Review - the mob's answer to Grand Theft Auto falls flat on its face

Dark blue icons of video game controllers on a light blue background
Image credit: Eurogamer
A good ol' fashioned Tommy Gun shoot-out

As Far Back As I Can Remember, I've Always Wanted To Be A Gangster

I have a confession to make - I'm a gangster movie fanatic. Anything from Hollywood classics like Goodfellas and Donnie Brasco to oriental films like Sonatine and the Young & Dangerous series finds a special place in my heart (and my DVD collection). On the face of it then, Mafia should be the perfect game for me, melding an excellent prohibition era storyline with third person action, a wide range of driveable vehicles and a whole city for players to explore. Unfortunately, while it's a great concept, the implementation is lousy.

**Record set**
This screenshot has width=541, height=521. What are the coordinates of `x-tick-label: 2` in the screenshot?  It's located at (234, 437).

---

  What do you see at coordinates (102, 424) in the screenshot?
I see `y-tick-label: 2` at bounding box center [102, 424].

**Assigned task 1**
Which two Hollywood classics does the Mafia game review name?
**Assigned task 2**
Please continue the Mafia game review from where it stops.
The lines above are separate material and are not part of the Mafia game review.

**Exercise response 1**
Goodfellas and Donnie Brasco.

**Exercise response 2**
Things start off in promising fashion, with a beautifully cinematic introduction which sees your character Tommy Angelo squealing to the cops in exchange for protection, having done something to upset his former employer Don Salieri. The entire game is played out in a series of flashbacks as Tommy tells the cops his life story, starting in 1933. At the time you were a humble taxi driver, but after a high speed car chase ends in a crash, a pair of fleeing gangsters requisition your cab as a getaway vehicle. Before long you're diving through the streets of the city of Lost Heaven in an attempt to shake your pursuers and deliver the wiseguys to Salieri's bar.

What follows is a series of missions scattered across five years, with Tommy joining the mob and becoming a trusted lieutenant of the Don, carrying out burglaries and assassinations and escorting trucks of bootleg liquor for the mob. Along the way you'll cross paths with a rival mafia boss, and eventually you're caught in the middle of a full scale gang war.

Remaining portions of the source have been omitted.